Key decisions
- Jess & Jess (No 3) [2023] FedCFamC1A 2
- Koprivnjak [2023] NSWCA 2
- Crittenden & Crittenden [2022] FedCFamC1F 892
- Reddin & Bickett [2022] FedCFamC1F 910
PROPERTY
Order set aside by consent pursuant to s 79A(1A) – third parties were interested persons entitled to be heard pursuant to s 79A(2)
In Jess & Jess (No 3) [2023] FedCFamC1A 2 (10 January 2023), the Full Court (Alstergren CJ, Aldridge & Austin JJ) refused an application for leave to appeal from orders made in s 79A proceedings filed by a wife where the executor of the husband’s estate, the estate’s trustee in bankruptcy and the wife, agreed to the Court setting aside consent orders made in 2009 via s 79A(1A). The 2009 orders were based on a deed of trust, whereby the husband’s interest in a unit trust was held on trust for the husband’s adult son.

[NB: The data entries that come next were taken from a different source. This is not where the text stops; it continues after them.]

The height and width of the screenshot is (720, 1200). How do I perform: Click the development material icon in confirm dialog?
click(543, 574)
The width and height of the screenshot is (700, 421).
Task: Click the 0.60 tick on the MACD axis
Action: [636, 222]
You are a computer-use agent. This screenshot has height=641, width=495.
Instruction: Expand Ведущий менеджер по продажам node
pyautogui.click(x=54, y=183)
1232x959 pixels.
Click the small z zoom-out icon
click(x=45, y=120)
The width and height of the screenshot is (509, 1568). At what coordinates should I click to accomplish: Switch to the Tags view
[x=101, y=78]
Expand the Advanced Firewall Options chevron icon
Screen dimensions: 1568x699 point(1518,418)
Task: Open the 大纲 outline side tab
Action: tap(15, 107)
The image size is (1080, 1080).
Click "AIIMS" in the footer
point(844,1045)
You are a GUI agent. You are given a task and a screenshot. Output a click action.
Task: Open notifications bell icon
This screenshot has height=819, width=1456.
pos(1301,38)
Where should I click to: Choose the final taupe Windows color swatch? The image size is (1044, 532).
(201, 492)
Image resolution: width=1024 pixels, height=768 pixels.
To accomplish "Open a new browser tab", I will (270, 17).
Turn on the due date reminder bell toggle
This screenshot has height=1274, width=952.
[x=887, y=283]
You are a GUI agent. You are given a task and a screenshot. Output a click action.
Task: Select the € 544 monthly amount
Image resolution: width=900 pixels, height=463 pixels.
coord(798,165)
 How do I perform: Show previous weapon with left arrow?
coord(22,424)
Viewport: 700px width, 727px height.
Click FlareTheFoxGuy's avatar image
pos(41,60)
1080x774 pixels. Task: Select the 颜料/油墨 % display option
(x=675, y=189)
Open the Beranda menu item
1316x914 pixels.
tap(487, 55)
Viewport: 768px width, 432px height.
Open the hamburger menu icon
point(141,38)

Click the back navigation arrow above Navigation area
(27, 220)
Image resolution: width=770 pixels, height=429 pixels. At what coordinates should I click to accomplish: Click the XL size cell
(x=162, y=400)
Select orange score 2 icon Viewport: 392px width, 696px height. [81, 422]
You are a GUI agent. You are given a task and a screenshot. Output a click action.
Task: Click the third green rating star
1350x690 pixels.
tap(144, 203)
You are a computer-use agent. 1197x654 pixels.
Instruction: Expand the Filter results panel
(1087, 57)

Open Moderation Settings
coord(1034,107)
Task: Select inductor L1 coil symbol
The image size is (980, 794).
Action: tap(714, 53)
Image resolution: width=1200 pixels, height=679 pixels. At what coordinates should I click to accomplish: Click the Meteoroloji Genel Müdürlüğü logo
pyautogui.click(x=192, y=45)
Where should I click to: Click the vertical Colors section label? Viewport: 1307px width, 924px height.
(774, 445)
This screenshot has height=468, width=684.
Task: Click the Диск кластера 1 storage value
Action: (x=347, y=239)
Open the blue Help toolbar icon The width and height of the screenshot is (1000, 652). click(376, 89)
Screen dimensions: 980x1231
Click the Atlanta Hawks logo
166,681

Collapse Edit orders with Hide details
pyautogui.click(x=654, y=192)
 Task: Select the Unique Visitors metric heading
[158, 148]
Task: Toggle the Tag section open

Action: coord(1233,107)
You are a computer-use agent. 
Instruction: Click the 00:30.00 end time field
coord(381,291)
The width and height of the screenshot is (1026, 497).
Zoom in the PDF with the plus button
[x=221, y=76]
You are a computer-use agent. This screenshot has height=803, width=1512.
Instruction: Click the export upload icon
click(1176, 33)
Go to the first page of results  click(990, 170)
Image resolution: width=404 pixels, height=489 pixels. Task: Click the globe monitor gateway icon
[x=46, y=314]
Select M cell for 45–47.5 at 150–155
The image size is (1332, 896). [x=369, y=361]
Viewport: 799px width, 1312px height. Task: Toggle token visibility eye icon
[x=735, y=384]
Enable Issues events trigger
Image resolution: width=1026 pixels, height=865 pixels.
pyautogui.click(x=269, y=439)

The adult son appealed, arguing that he was denied the right to be heard on the question of whether the order should be set aside.
The Full Court said (from [60]):
‘The applicants contend that they are other persons interested for the purposes of s 79A(2) and … were entitled to be heard on the issue of the s 79 orders being set aside under s 79A(1A). …
[64] The … question … is the extent of the meaning of “other person interested” within s 79A(2).